3/10
May I have this dance of death?
7 June 2006
Lucio Fulci is a usually very remarkable director who moves with the times, that's for sure. Following the huge success of stupid dancing movies, like "Fame" and "Flashdance", it was an inexplicably popular trend in the early 1980's to insert overlong dancing sequences in horror films as well. Fulci was one of the first foreign filmmakers to cash in on this trend; moreover, he dedicated a FULL movie to the intrigues and competition issues in typical dance academies! The saddening result is a tame and boring movie, very much UN-Fulci and definitely not worth being listed among his other contemporary gore-highlights like "The Beyond", "New York Ripper" and "House by the Cemetery". Someone is killing off the pretty but very competitive girls of one and the same dancing class, only a couple weeks prior to an important recital. Her/his modus operandi is a lot gentler than usual in slashers, since the victims get paralyzed first and then stabbed in the heart with a hatpin.
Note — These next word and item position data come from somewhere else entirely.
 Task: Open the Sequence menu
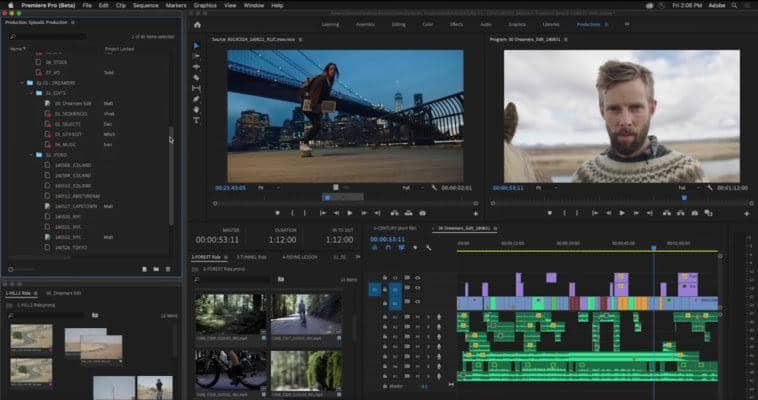coord(145,5)
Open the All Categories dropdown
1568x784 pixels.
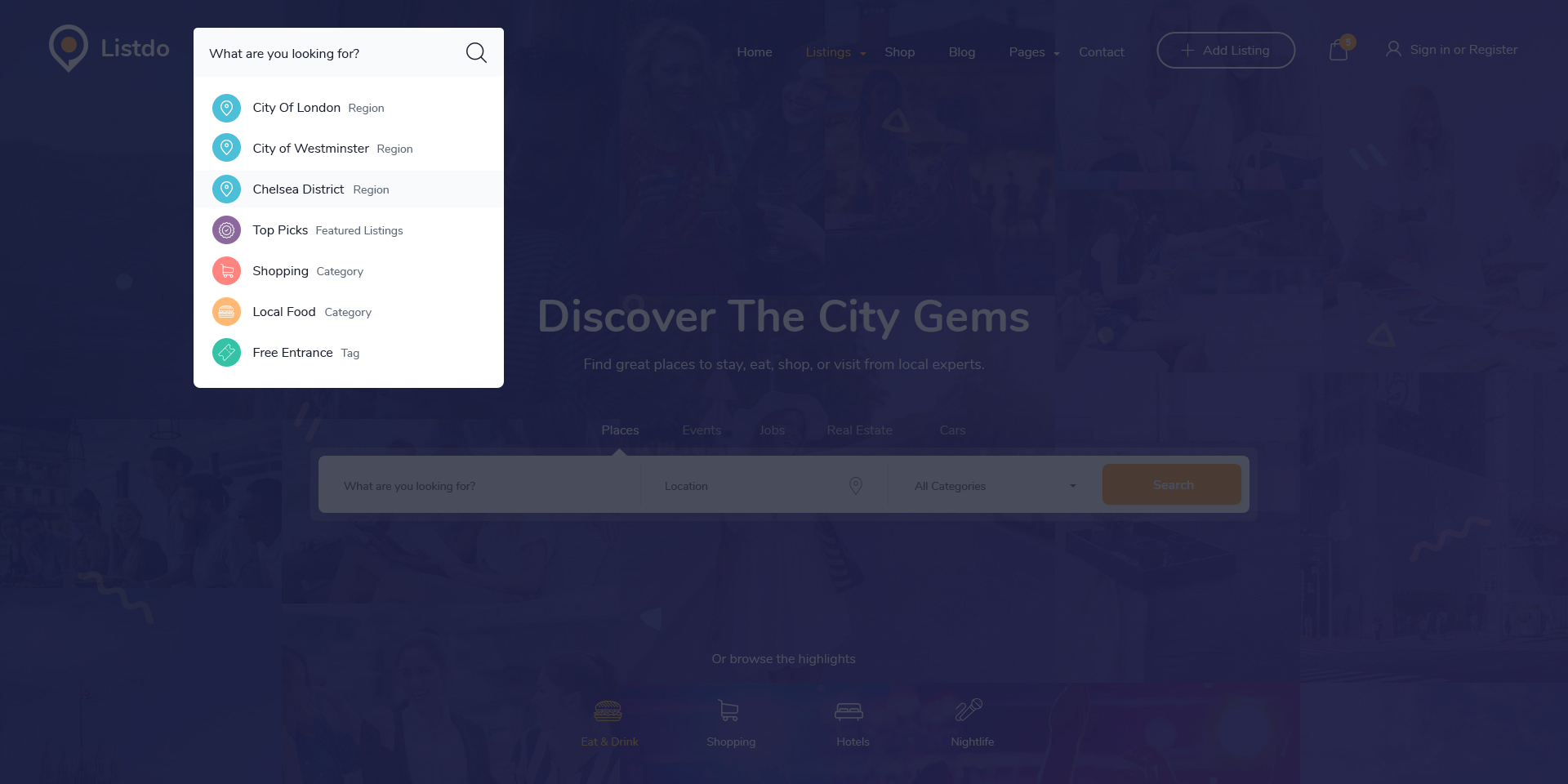(x=995, y=486)
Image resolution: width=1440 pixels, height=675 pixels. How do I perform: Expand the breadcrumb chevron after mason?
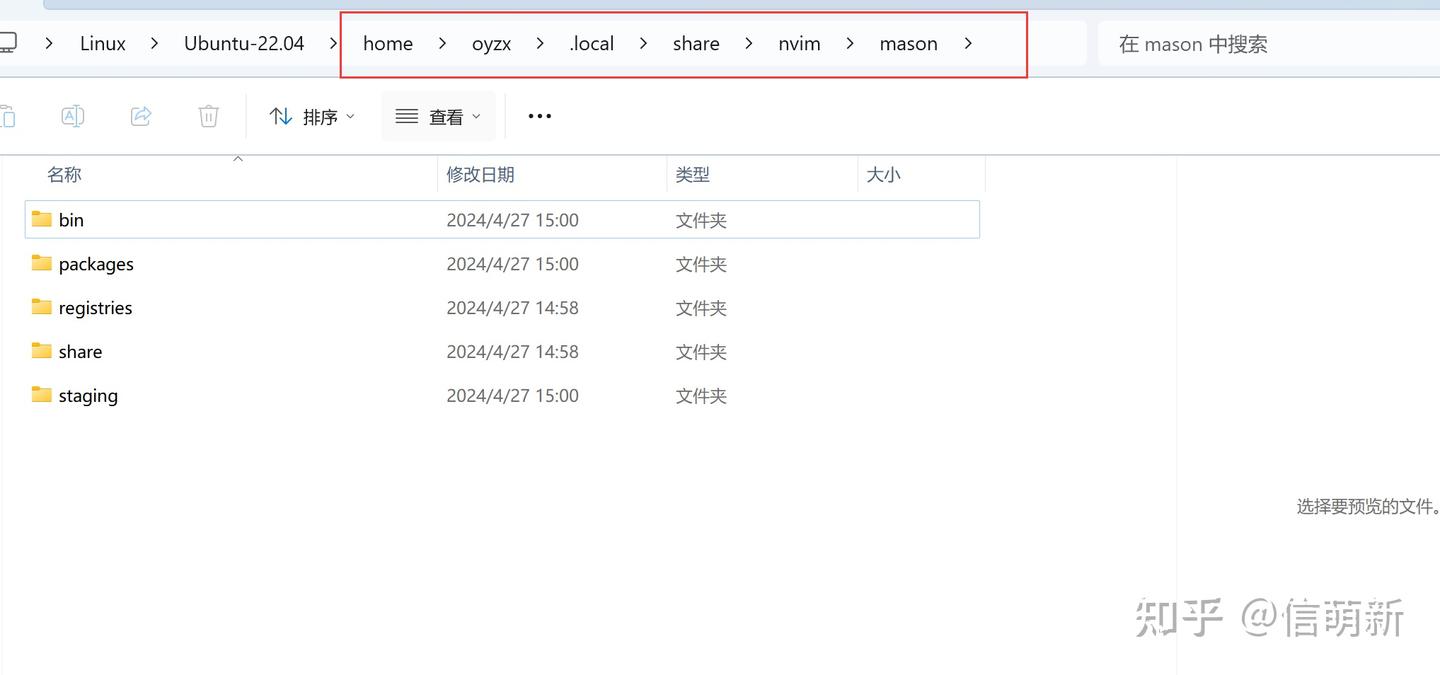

It's truly incomprehensible why Lucio Fulci, commonly known as the Godfather of Gore, decided to make the murders so soft & bloodless, sometimes even happening entirely off-screen! What happened to my horror-idol with his normal passion for nastily cut throats or vile eyeball-stabbings? Perhaps Fulci hoped to reach wider audiences like this or maybe his producers wanted to see a stylish murder-mystery for a change. The hunt for the killer's identity starts off interesting but, due to the repetitive and way too expanded dancing sequences, you stop caring about that pretty soon as well. Italian horror regular Ray Lovelock ("Autopsy", "Let Sleeping Corpses Lie") gives an adequate performance and most of the academy girls are lovely eye-candy (showing a bit of flesh, too), but it constantly remains a dire film.